• [Exercise prompt]: Copy word for word each line from the one that has "Image resolution: width=1280, height=1633." to the last line of the records, with no other lines.

Pixel coordinate grounding data:
■ ■ ■ ■
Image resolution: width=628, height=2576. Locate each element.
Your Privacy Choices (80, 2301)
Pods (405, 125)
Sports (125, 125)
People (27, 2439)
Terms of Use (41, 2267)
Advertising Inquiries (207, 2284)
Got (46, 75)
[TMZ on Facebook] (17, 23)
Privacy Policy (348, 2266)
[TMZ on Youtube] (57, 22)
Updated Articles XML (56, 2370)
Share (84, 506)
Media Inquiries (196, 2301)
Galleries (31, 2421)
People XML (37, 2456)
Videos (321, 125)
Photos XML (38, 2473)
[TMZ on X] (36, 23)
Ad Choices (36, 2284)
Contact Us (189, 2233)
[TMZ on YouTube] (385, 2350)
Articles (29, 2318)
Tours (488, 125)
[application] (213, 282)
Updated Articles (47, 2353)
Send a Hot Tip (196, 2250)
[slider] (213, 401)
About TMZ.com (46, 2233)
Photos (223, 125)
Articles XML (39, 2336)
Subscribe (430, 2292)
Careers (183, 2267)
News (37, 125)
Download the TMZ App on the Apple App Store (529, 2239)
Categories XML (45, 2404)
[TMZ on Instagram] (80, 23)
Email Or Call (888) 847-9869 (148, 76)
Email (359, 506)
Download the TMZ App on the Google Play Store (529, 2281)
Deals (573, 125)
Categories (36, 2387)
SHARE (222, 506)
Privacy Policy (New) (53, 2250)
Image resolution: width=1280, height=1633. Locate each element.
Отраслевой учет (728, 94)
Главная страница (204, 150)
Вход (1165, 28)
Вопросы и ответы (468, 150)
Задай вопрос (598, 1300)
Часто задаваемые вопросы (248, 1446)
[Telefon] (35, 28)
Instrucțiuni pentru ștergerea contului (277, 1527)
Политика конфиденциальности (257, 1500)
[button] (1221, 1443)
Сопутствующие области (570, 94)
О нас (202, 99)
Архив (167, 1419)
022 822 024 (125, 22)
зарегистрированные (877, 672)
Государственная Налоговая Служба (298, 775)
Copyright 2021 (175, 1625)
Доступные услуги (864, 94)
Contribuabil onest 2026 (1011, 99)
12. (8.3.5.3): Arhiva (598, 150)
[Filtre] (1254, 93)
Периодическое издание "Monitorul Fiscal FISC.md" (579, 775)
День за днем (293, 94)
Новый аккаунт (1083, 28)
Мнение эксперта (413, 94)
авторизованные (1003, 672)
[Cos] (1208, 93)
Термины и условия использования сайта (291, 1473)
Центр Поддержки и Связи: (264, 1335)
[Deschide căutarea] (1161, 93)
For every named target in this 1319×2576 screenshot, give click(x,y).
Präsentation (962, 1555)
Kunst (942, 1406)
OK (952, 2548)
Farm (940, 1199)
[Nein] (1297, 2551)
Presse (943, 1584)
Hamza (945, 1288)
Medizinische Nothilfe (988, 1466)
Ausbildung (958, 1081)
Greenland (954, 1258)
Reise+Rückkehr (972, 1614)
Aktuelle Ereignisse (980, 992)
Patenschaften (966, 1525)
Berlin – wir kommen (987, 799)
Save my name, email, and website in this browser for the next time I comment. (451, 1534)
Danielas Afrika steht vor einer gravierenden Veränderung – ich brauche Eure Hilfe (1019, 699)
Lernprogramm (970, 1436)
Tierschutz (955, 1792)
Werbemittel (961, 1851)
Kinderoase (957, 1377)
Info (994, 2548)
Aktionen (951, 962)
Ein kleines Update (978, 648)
■ ■ ■ ■
• [Expected answer]:
Image resolution: width=1280, height=1633. Locate each element.
Отраслевой учет (728, 94)
Главная страница (204, 150)
Вход (1165, 28)
Вопросы и ответы (468, 150)
Задай вопрос (598, 1300)
Часто задаваемые вопросы (248, 1446)
[Telefon] (35, 28)
Instrucțiuni pentru ștergerea contului (277, 1527)
Политика конфиденциальности (257, 1500)
[button] (1221, 1443)
Сопутствующие области (570, 94)
О нас (202, 99)
Архив (167, 1419)
022 822 024 (125, 22)
зарегистрированные (877, 672)
Государственная Налоговая Служба (298, 775)
Copyright 2021 (175, 1625)
Доступные услуги (864, 94)
Contribuabil onest 2026 (1011, 99)
12. (8.3.5.3): Arhiva (598, 150)
[Filtre] (1254, 93)
Периодическое издание "Monitorul Fiscal FISC.md" (579, 775)
День за днем (293, 94)
Новый аккаунт (1083, 28)
Мнение эксперта (413, 94)
авторизованные (1003, 672)
[Cos] (1208, 93)
Термины и условия использования сайта (291, 1473)
Центр Поддержки и Связи: (264, 1335)
[Deschide căutarea] (1161, 93)
For every named target in this 1319×2576 screenshot, give click(x,y).
Präsentation (962, 1555)
Kunst (942, 1406)
OK (952, 2548)
Farm (940, 1199)
[Nein] (1297, 2551)
Presse (943, 1584)
Hamza (945, 1288)
Medizinische Nothilfe (988, 1466)
Ausbildung (958, 1081)
Greenland (954, 1258)
Reise+Rückkehr (972, 1614)
Aktuelle Ereignisse (980, 992)
Patenschaften (966, 1525)
Berlin – wir kommen (987, 799)
Save my name, email, and website in this browser for the next time I comment. (451, 1534)
Danielas Afrika steht vor einer gravierenden Veränderung – ich brauche Eure Hilfe (1019, 699)
Lernprogramm (970, 1436)
Tierschutz (955, 1792)
Werbemittel (961, 1851)
Kinderoase (957, 1377)
Info (994, 2548)
Aktionen (951, 962)
Ein kleines Update (978, 648)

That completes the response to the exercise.